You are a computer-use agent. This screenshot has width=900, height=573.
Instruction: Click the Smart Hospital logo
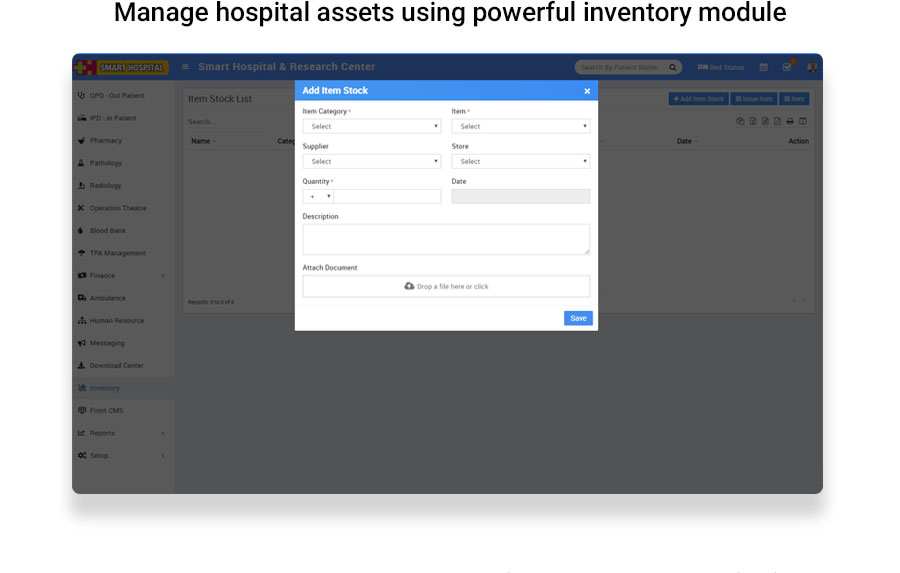pos(122,67)
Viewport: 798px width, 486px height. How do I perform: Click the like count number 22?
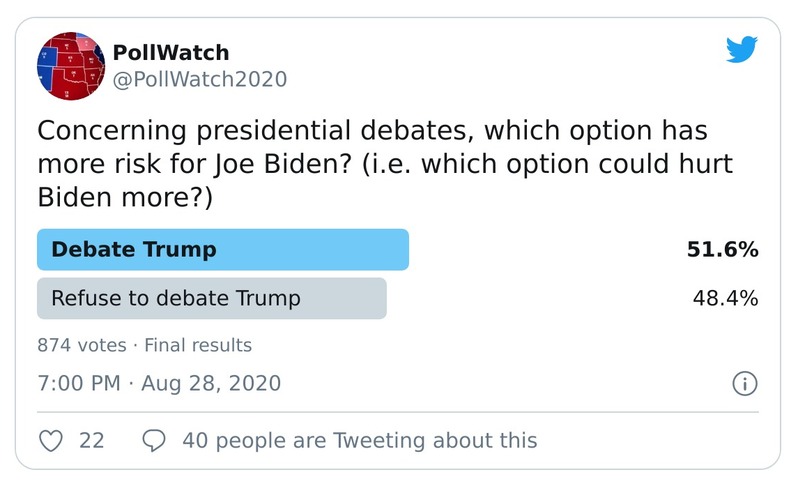[x=91, y=440]
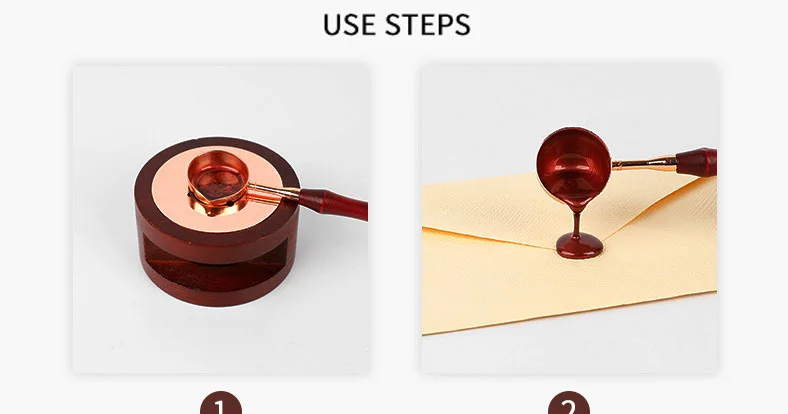Click the copper neck of the pouring spoon

pyautogui.click(x=644, y=163)
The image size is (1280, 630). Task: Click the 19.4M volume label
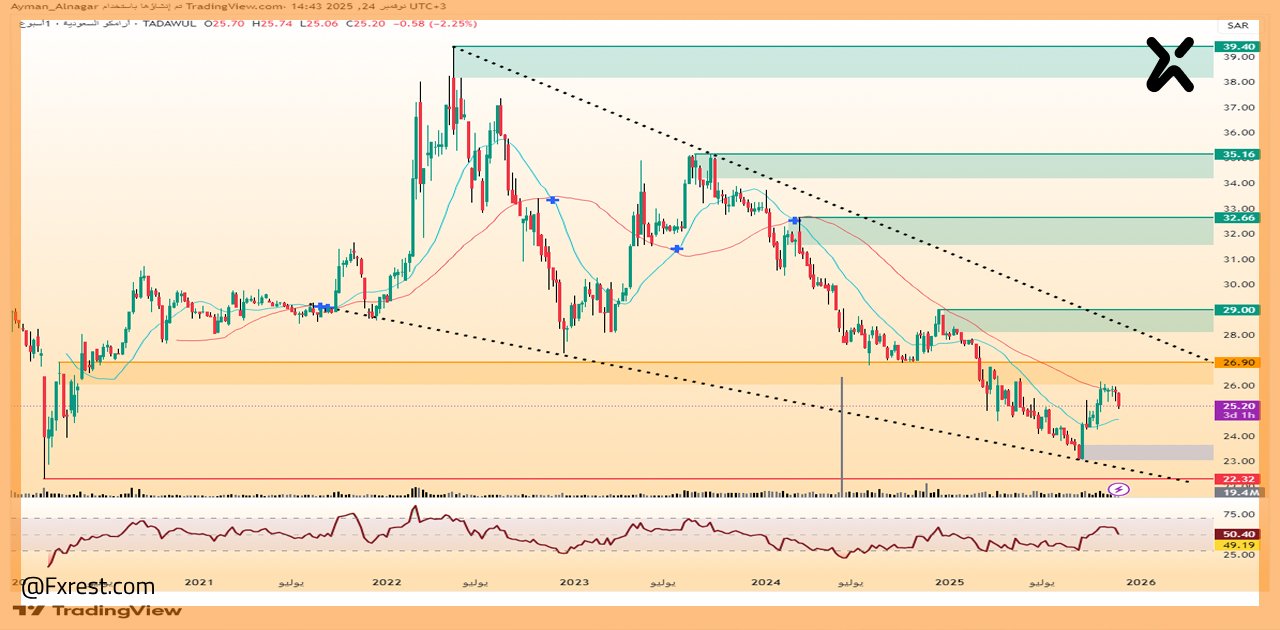pos(1236,492)
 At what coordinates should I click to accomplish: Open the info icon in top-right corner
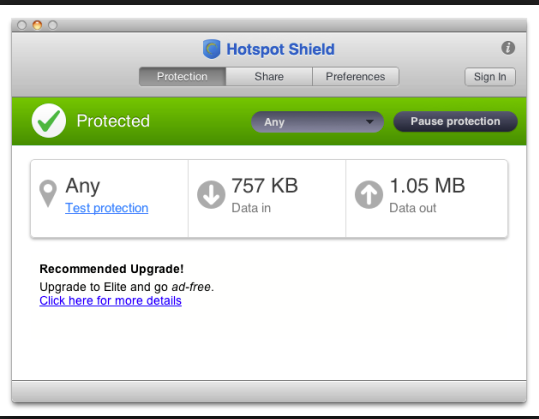point(508,48)
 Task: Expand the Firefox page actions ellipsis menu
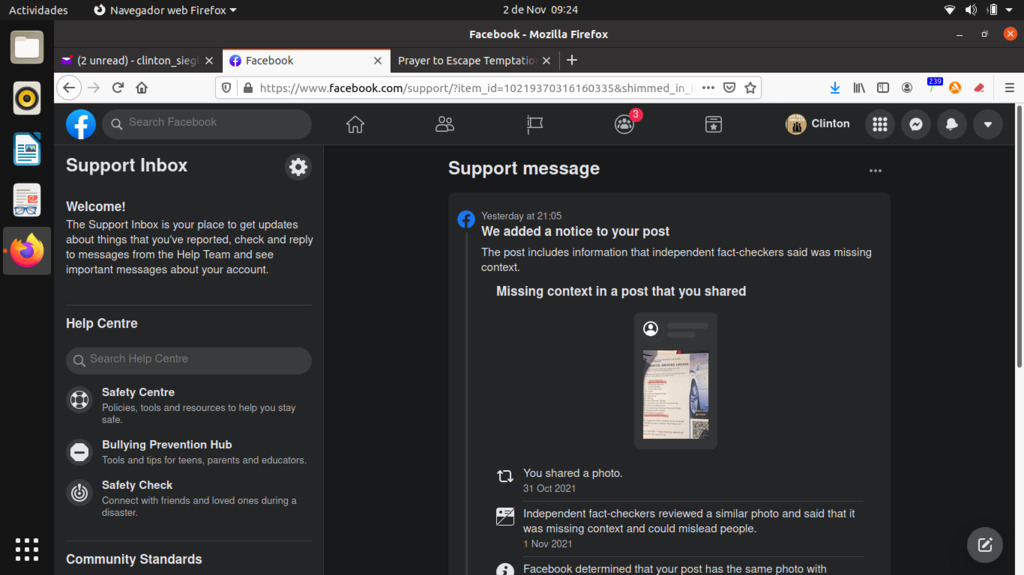(708, 88)
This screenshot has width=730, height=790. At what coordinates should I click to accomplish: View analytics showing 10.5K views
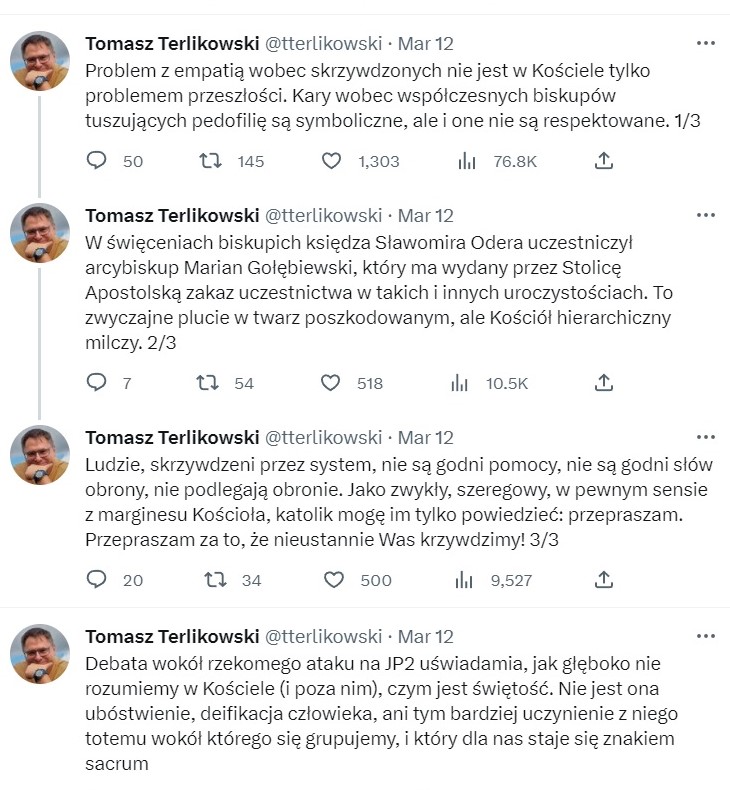(x=461, y=382)
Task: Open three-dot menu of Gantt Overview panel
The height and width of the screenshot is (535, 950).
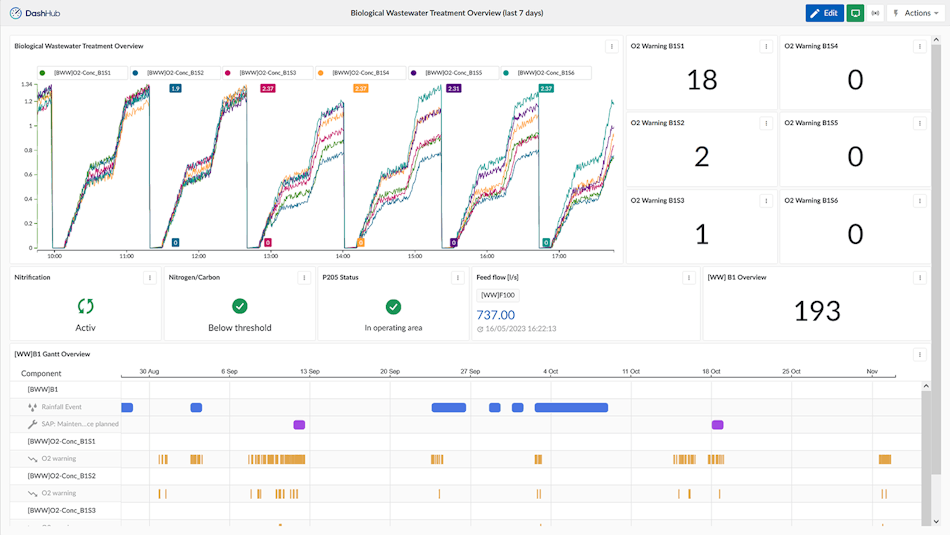Action: point(919,354)
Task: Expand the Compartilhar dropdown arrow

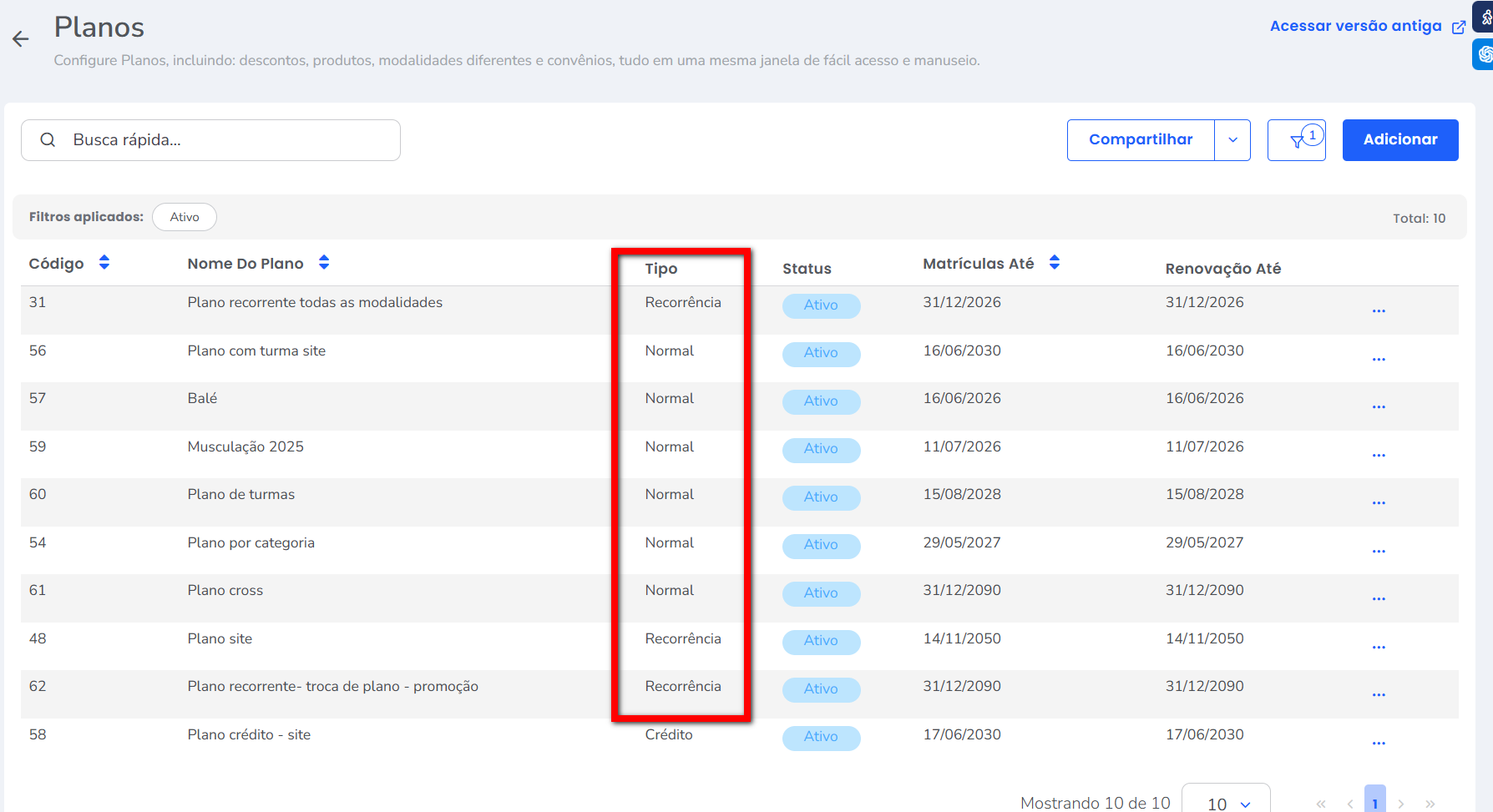Action: tap(1232, 140)
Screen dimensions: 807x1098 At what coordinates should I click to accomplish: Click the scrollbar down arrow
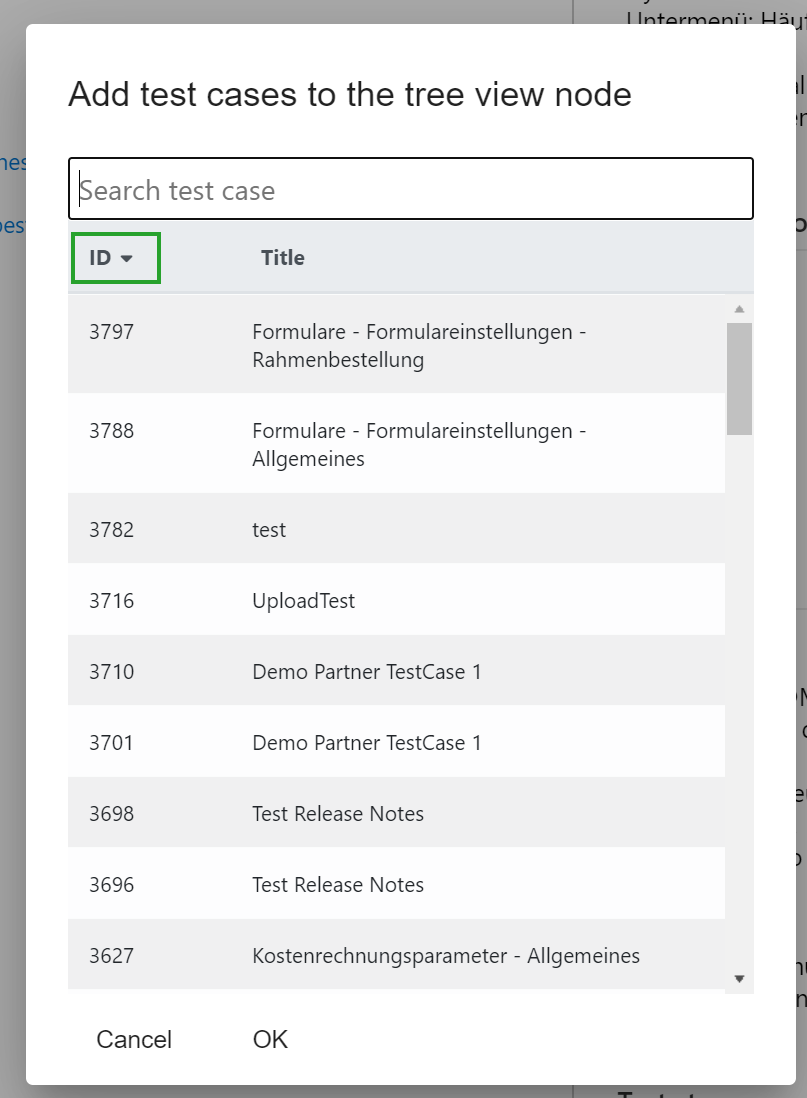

*TASK BRIEF*:
Only the lines from the one containing "Instruction: Click the Smart Hospital logo" to the end of the listing belong in the answer, exactly as they stand and with no pictures.

*PROBLEM SOLUTION*:
Instruction: Click the Smart Hospital logo
pos(122,67)
Viewport: 798px width, 486px height. How do I perform: Click the like count number 22?
[x=91, y=440]
Click the copper neck of the pouring spoon

pyautogui.click(x=644, y=163)
The image size is (1280, 630). Task: Click the 19.4M volume label
pos(1236,492)
 At what coordinates should I click to accomplish: Open the info icon in top-right corner
point(508,48)
 Task: Expand the Firefox page actions ellipsis menu
(708, 88)
This screenshot has width=730, height=790. At what coordinates should I click to accomplish: View analytics showing 10.5K views
(x=461, y=382)
Task: Open three-dot menu of Gantt Overview panel
The height and width of the screenshot is (535, 950).
Action: point(919,354)
Task: Expand the Compartilhar dropdown arrow

Action: tap(1232, 140)
Screen dimensions: 807x1098 At what coordinates should I click to accomplish: Click the scrollbar down arrow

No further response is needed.